The Magician from the Waite-Trinick Tarot

Notes on the Catechism’s Statements on Divination, Astrology, and Magic

Another set of notes I wrote a few years ago, this time on the Catechism of the Catholic Church’s statements on divination, astrology, and magic. I remembered these notes and decided to publish them here after spending the last couple of weeks thinking about the Christian doctrine of theosis and how it relates to the Western esoteric tradition (specifically the Golden Dawn tradition) — namely, as the West’s equivalent to the Eastern tradition of hesychasm.

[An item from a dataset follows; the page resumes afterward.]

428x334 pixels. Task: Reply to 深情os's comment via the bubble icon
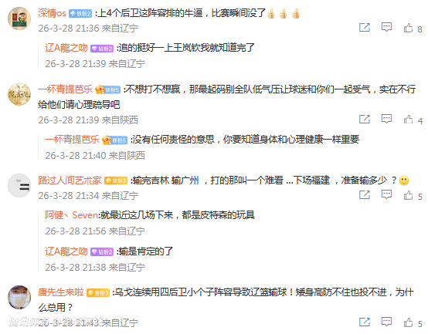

The Catechism of the Catholic Church forbids divination, which it defines as the desire to “unveil” the future in an effort to gain control over events or other human beings (2116). But Christian astrology, as defined by medieval theologians like St. Albertus Magnus and St. Thomas Aquinas, consists rather of utilizing astrological knowledge to understand the influences of cosmic powers and principalities upon human beings and upon the material world. As fallen, these powers impinge upon and in some cases distort the will of God that God’s creatures are meant to uphold — all creation joined harmoniously in a choir of praise to glorify the Creator — as if, in the image of St. Albert, the divine light of the empyrean has been distorted by its journey through the cosmic spheres of the heavens prior to reaching us on earth. (Rereading this years later, in the light of the Golden Dawn tradition, the parallels here between St. Albert’s Dionysian light mysticism and the Magic of the Light of the G.D. are really clear.)

The Christian use of a horoscope or a Tarot reading, then, is not an attempt to predict the future or to gain knowledge for the purpose of controlling others, but to discern the influence of the fallen powers and principalities (understood as cosmic archetypes) on people and history. It gives us knowledge of the present, not the future — and we have the free will in Christ to mold our future according to the will of God, in defiance of the powers.

The Catechism also forbids magic and sorcery (2117), but its definition of magic is essentially confined to Goetic magic — “attempts to tame occult powers, so as to place them at one’s service and have a supernatural power over others.”  The evocation of spirits, mostly demonic, for the purposes of worldly desires (secret knowledge, the discovery of hidden treasure, etc.) is only one form of ceremonial magic. I agree with the Catechism that a magician cannot tame an “occult power” by sheer force of will without in some sense becoming captive to that power.

The purpose of transcendental magic — of theurgy — is something else entirely. Christian theurgic magic is a form of practical mysticism which attempts, through the aid of material things (sacramentals) and symbolic words and gestures (vocal and contemplative prayers), to further the Christian’s quest to attain the Beatific Vision and to participate in the redemption of the cosmos wrought by Christ the Repairer. If cosmic powers are invoked in the course of this transcendental magic, they are only invoked for the purposes of purification or appropriate veneration (dulia), not domination or worship (latria).

Physical objects are used in such operations as sacramentals, in the sense that all of the forms of material creation derive a certain lumen from their Creator, the “Father of lights” (James 1:17) or, in scholastic terminology, the “first brightness” (Aquinas). Such objects — as “temporal ‘traces’” of the divine forms (to use Radical Orthodox theologian John Milbank’s phrase) taken from the “great book of creation” of which the Catechism speaks in its section on meditation — serve to assist the Christian in achieving the “required attentiveness” for mystical prayer (Catechism 2705), the required purity to receive the Divine Light.

Christian theurgy is thus the opposite of the will-to-power magic that characterizes traditional Goetia, which is the only form of magic actually condemned by the Catechism. Theurgy is a dynamic method of attaining theosis, likeness or union with God, as is clear in the best examples of the Western esoteric tradition — such as the Hermetic Order of the Golden Dawn.

Image at the top is the Magician from the Waite-Trinick Tarot (1917-1923).